Russian President Vladimir Putin is attempting to use the Moscow Victory Day parade to show Russia’s continued influence in Central Asia. Kazakh President Kassym-Jomart Tokayev, Kyrgyz President Sadyr Japarov, Uzbek President Shavkat Mirziyoyev, and Tajik President Emomali Rakhmon are reportedly attending the Victory Day parade in Moscow on May 9. Kremlin-affiliated news outlet Vedemosti reported Japarov’s visit to Moscow for Victory Day on April 23, while Russian media reported Tokayev’s, Mirziyoyev’s, and Rakhmon’s visits on May 8, only one day before the Victory Day parade in Moscow. Russian independent news outlet SOTA reported that Rakhmon’s press service initially announced that Rakhmon would celebrate in Dushanbe, but later stated that Rakhmon had arrived in Moscow for Victory Day. Kremlin newswire TASS reported that Putin also invited Turkmen President Serdar Berdymukhamedov but he did not confirm his attendance. No foreign leader attended Moscow Victory Day in 2022, and Kazakhstan, Kyrgyzstan, and Uzbekistan did not hold Victory Day parades in 2022 with some citing health risks from the coronavirus pandemic.
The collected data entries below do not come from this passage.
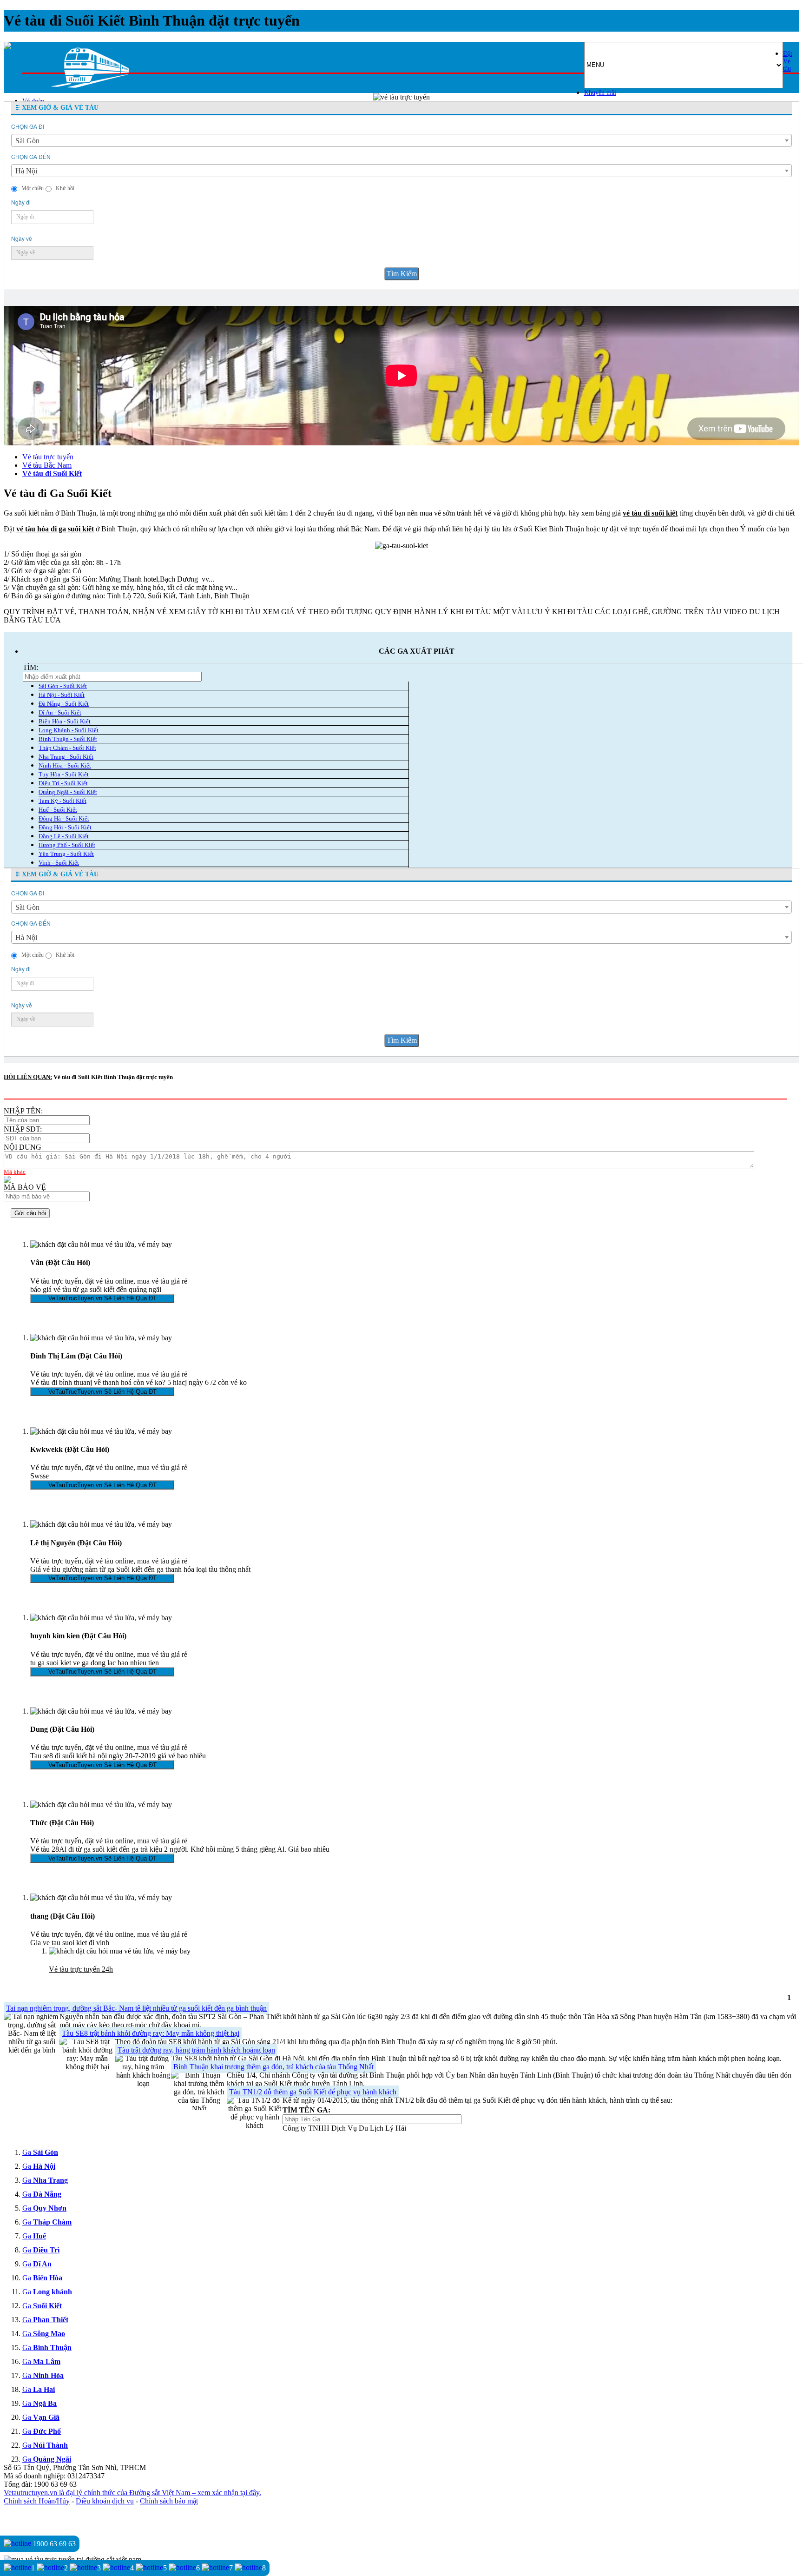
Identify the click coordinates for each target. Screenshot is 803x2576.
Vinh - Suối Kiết (59, 862)
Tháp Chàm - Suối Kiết (67, 747)
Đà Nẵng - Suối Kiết (64, 703)
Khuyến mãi (600, 92)
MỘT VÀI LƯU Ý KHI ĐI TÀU (543, 612)
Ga (40, 2152)
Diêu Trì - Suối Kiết (63, 783)
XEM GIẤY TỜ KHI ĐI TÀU (215, 612)
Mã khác (15, 1171)
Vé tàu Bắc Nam (47, 465)
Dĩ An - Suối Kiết (60, 712)
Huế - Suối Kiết (58, 809)
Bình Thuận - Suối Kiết (68, 738)
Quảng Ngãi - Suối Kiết (68, 791)
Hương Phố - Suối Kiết (67, 844)
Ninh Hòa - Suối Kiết (65, 765)
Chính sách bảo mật (169, 2501)
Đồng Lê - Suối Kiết (64, 836)
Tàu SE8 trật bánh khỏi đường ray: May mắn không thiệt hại (150, 2033)
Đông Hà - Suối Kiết (64, 818)
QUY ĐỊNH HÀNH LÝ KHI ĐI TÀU (433, 612)
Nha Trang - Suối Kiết (66, 756)
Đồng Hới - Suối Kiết (65, 827)
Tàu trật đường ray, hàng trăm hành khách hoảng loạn (196, 2050)
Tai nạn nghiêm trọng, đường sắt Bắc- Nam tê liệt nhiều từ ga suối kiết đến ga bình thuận (136, 2008)
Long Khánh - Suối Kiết (69, 730)
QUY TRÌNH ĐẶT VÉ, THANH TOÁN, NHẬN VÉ (85, 612)
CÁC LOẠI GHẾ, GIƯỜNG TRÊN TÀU (658, 612)
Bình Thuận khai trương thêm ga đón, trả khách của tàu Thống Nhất (273, 2067)
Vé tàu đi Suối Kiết (52, 473)
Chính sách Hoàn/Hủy (37, 2501)
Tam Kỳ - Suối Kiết (62, 800)
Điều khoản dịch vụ (105, 2501)
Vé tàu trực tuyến (47, 457)
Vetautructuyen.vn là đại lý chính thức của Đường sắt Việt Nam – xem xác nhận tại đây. (132, 2493)
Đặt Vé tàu (787, 61)
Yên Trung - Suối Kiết (66, 853)
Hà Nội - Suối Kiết (62, 694)
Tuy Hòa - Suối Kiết (64, 774)
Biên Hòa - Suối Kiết (65, 721)
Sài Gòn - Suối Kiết (63, 685)
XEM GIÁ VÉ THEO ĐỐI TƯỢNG (318, 612)
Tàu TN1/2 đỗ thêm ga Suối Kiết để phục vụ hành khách (312, 2092)
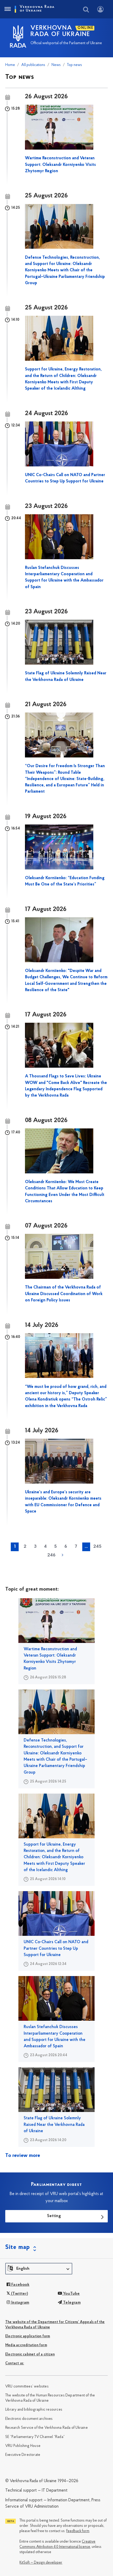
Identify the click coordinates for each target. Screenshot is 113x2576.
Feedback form (77, 2531)
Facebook (19, 2285)
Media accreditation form (26, 2345)
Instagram (19, 2302)
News (56, 65)
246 (51, 1555)
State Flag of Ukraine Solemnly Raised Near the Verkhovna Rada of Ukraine (54, 2124)
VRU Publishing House (22, 2446)
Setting (54, 2216)
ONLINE (86, 28)
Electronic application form (27, 2336)
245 (97, 1546)
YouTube (71, 2294)
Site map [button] (17, 2247)
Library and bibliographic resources (33, 2410)
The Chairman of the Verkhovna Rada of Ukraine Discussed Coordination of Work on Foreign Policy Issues (63, 1293)
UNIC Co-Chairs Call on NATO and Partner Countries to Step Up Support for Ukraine (56, 1948)
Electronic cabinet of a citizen (30, 2354)
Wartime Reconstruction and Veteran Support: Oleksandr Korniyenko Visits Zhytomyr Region (60, 164)
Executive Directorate (22, 2455)
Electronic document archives (29, 2419)
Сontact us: (14, 2363)
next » (62, 1555)
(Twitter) (19, 2294)
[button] (38, 2268)
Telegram (71, 2302)
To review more (22, 2155)
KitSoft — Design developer (40, 2563)
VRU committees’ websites (27, 2387)
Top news (74, 65)
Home (10, 65)
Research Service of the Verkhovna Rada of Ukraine (46, 2428)
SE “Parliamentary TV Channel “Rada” (35, 2437)
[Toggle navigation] (7, 9)
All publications (33, 65)
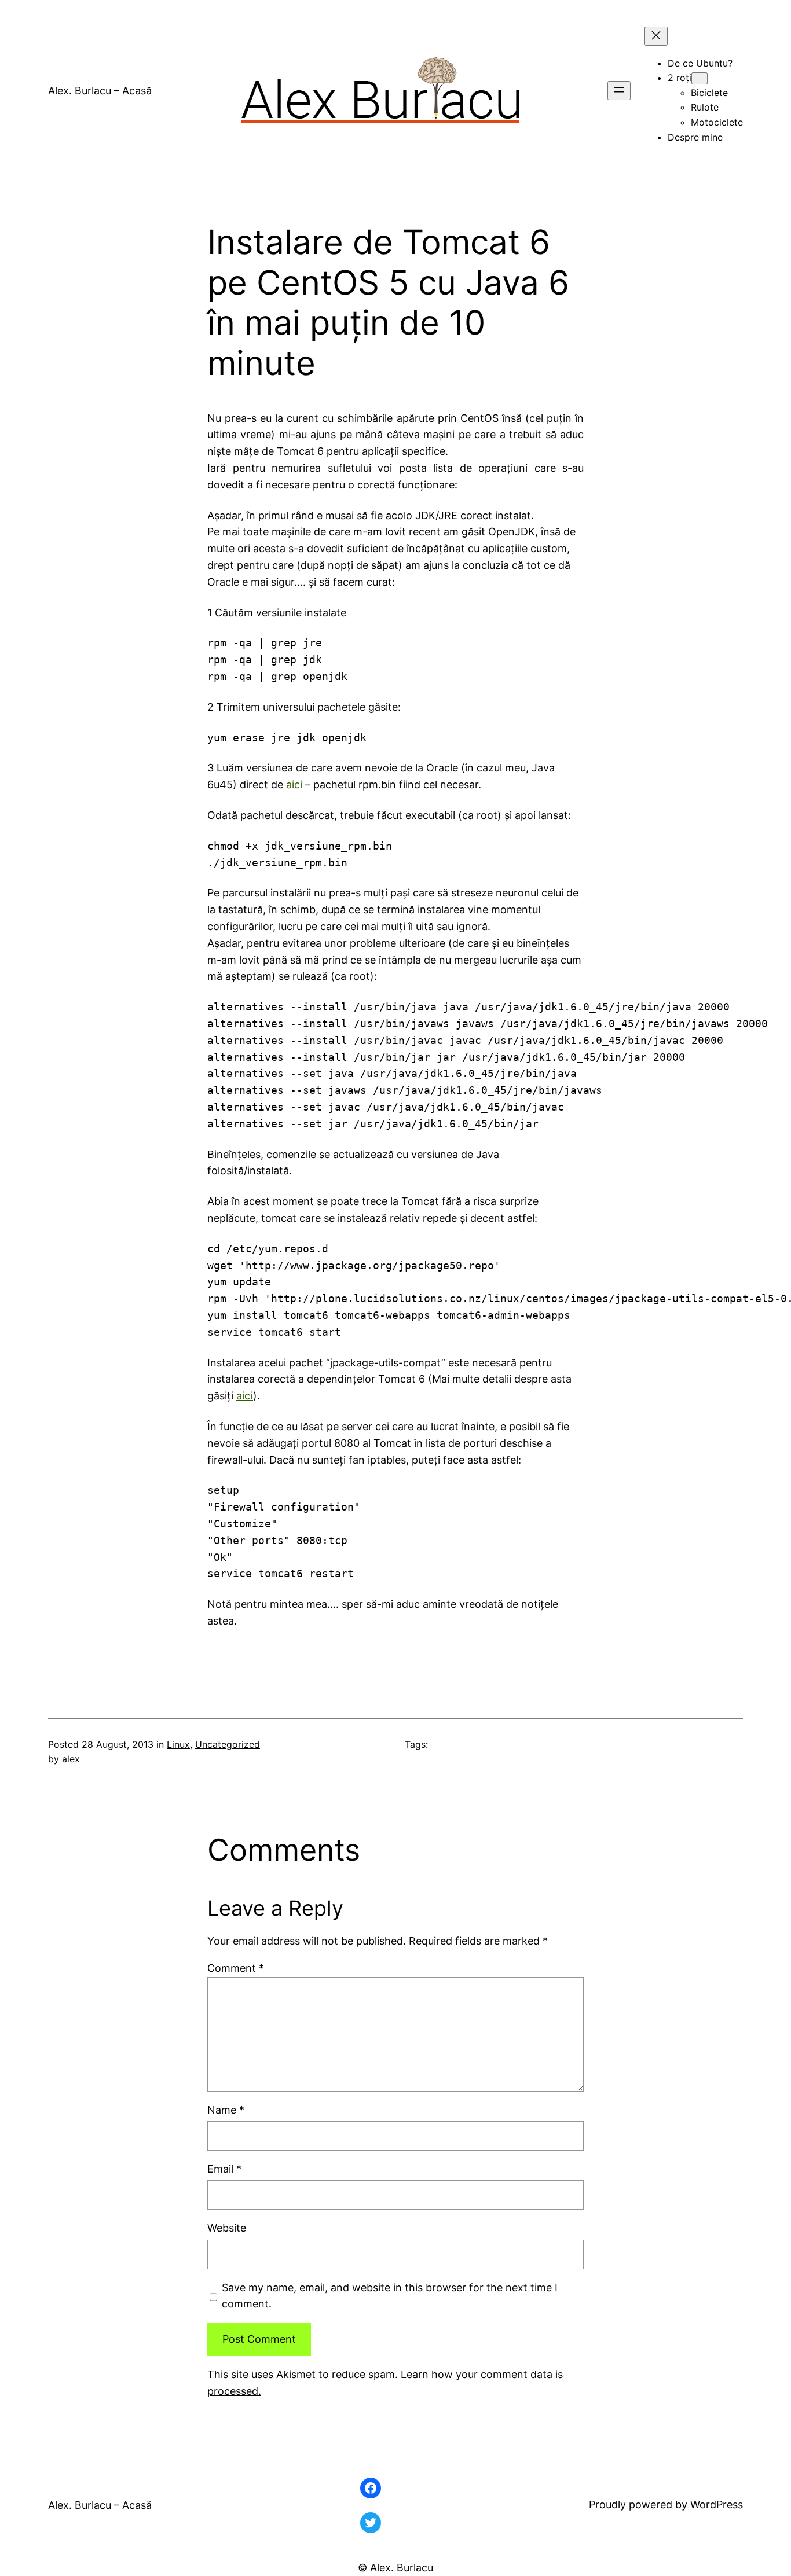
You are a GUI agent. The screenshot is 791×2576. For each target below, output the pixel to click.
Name (225, 2110)
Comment (235, 1968)
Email (224, 2169)
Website (226, 2228)
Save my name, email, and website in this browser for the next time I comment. (390, 2295)
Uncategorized (227, 1744)
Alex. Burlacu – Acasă (100, 90)
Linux (178, 1744)
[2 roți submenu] (699, 78)
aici (294, 784)
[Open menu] (619, 90)
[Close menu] (656, 36)
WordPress (716, 2504)
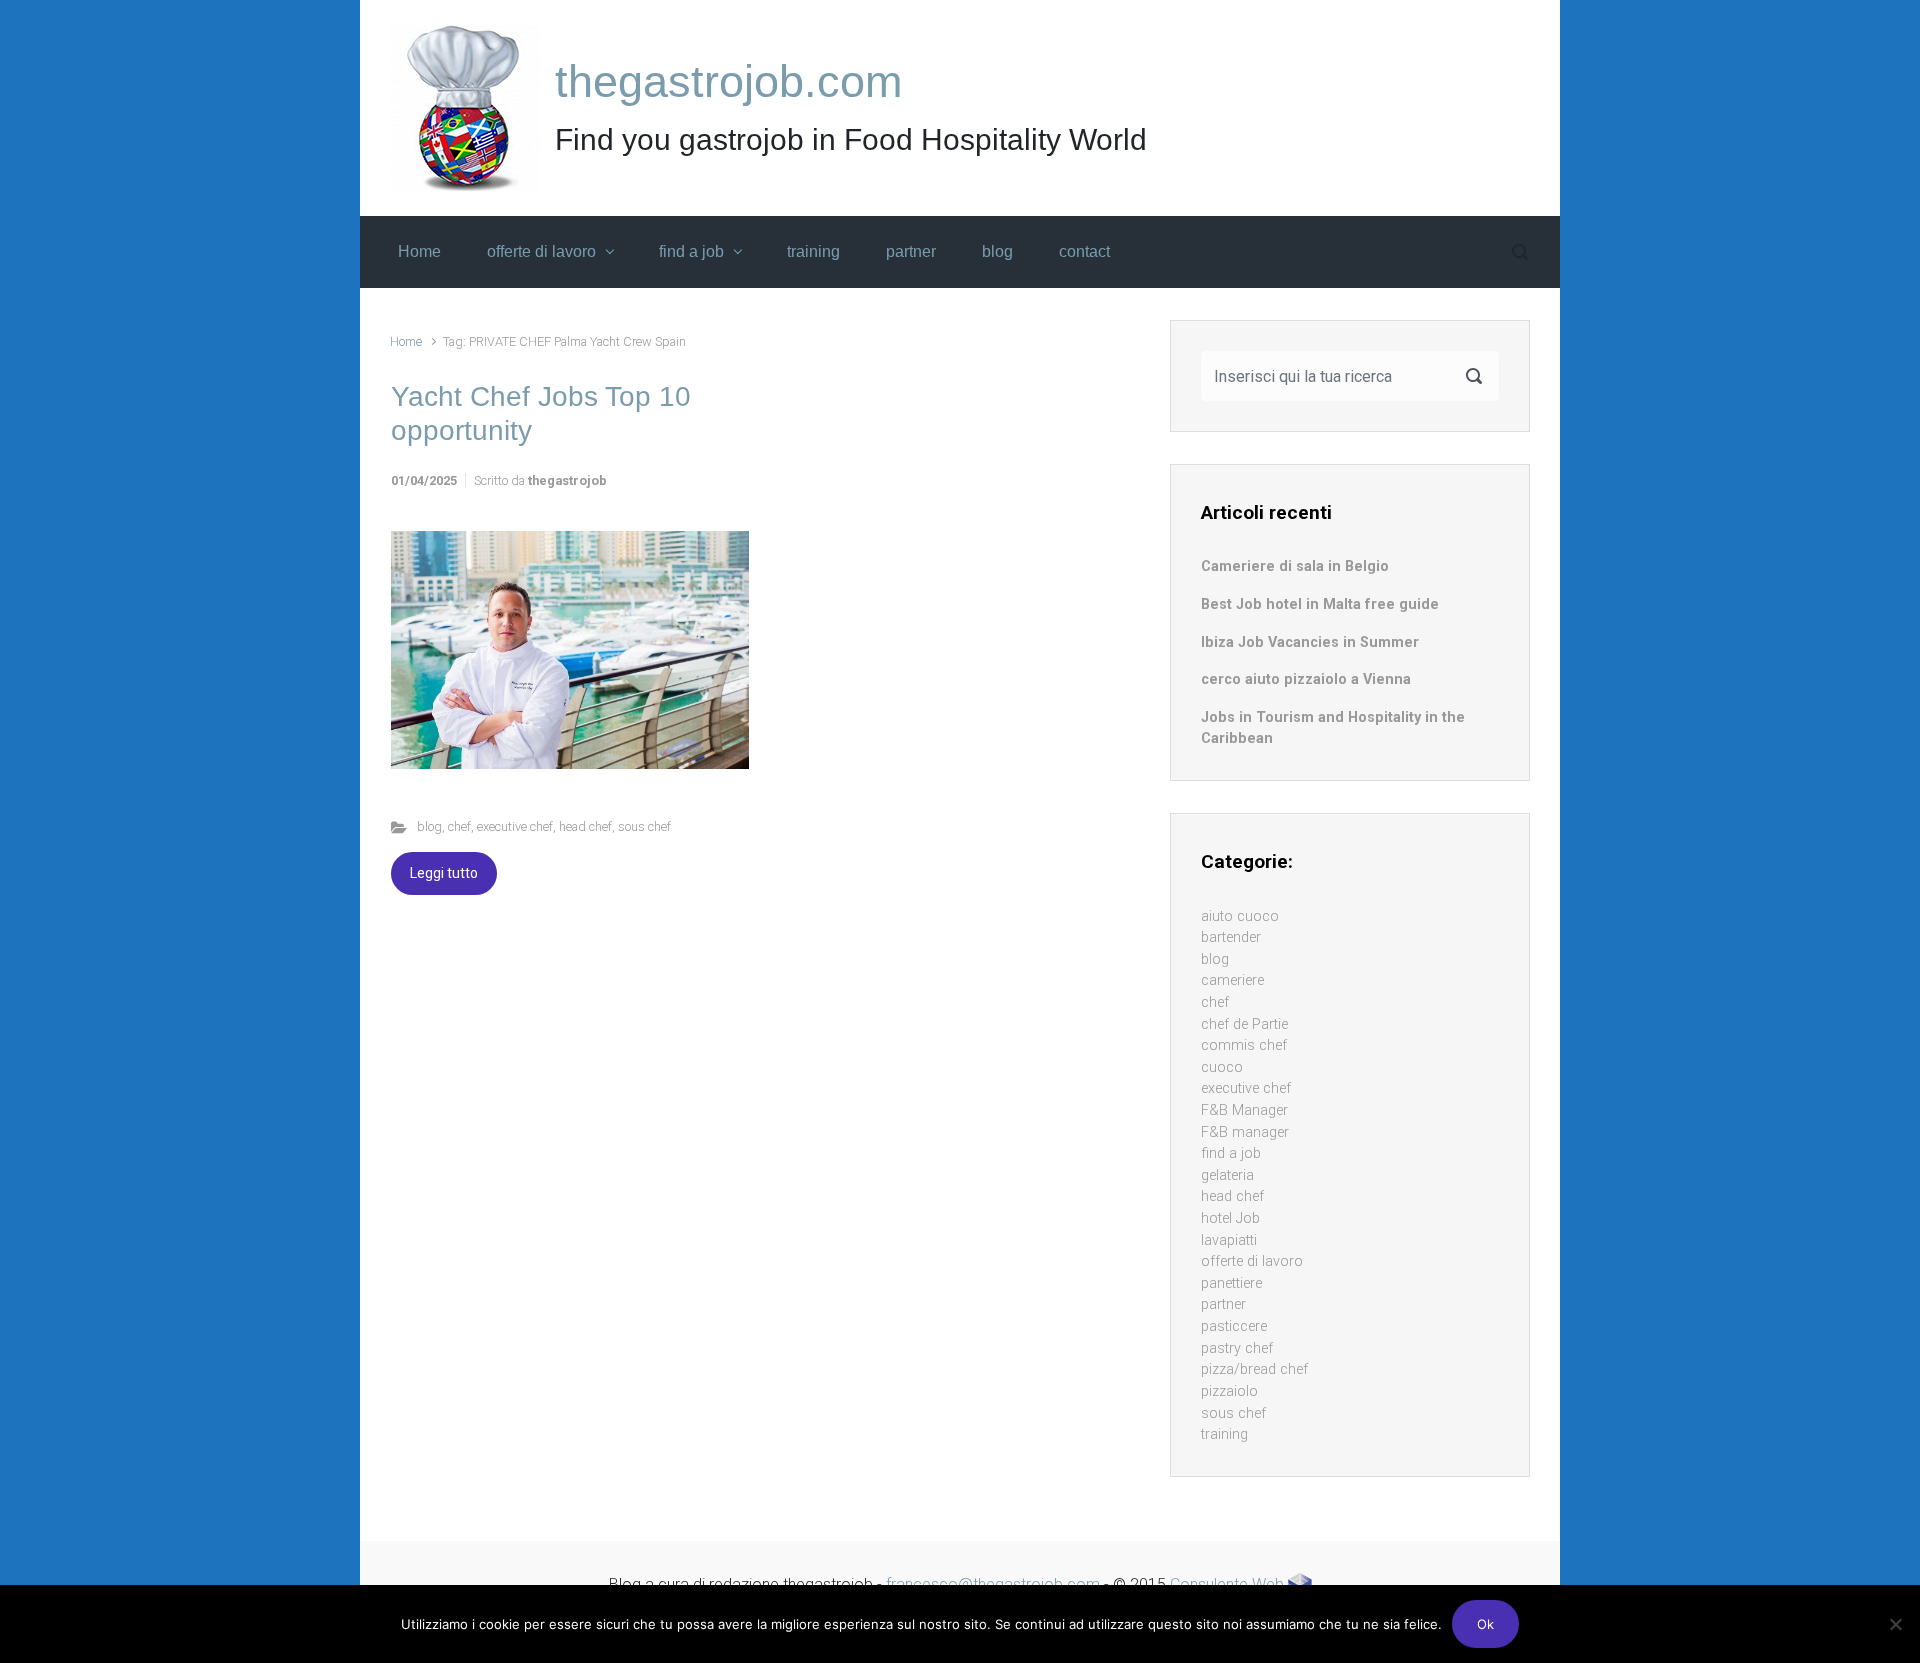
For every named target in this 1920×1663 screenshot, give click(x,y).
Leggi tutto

The late announcement of Central Asian leaders’ attendance likely indicates their reticence to show direct and public support of the war despite Kremlin efforts to project power. Belarusian President Alexander Lukashenko and Armenian President Nikol Pashinyan reportedly also flew to Moscow to attend the Victory Day parade.
- Russian forces conducted another large-scale missile and drone strike against Ukraine on the night of May 7 to 8.
- Senior Ukrainian officials indicated that Ukrainian forces may be preparing to conduct counteroffensive operations in May or June.
- Russian-occupied Transnistria called on Russia to increase its peacekeepers in the region likely to support the Kremlin’s efforts to destabilize Moldova.
- Russian President Vladimir Putin is attempting to use the Victory Day parade to show Russia’s continued influence in Central Asia.
- Russian forces conducted limited ground attacks on the Kupyansk-Svatove-Kreminna line.
- Russian forces have made marginal advances within Bakhmut as of May 8 amid reports of intensified Wagner Group forces offensive operations and continued ground attacks along the Avdiivka-Donetsk City line.
- Russian forces continued defensive operations in southern Ukraine.
- Russian authorities have reportedly escalated their campaign targeting ethnic minorities for contract service in the Russian military.
- Russian occupation authorities continued to forcibly evacuate civilians in rear areas in Kherson and Zaporizhia oblasts.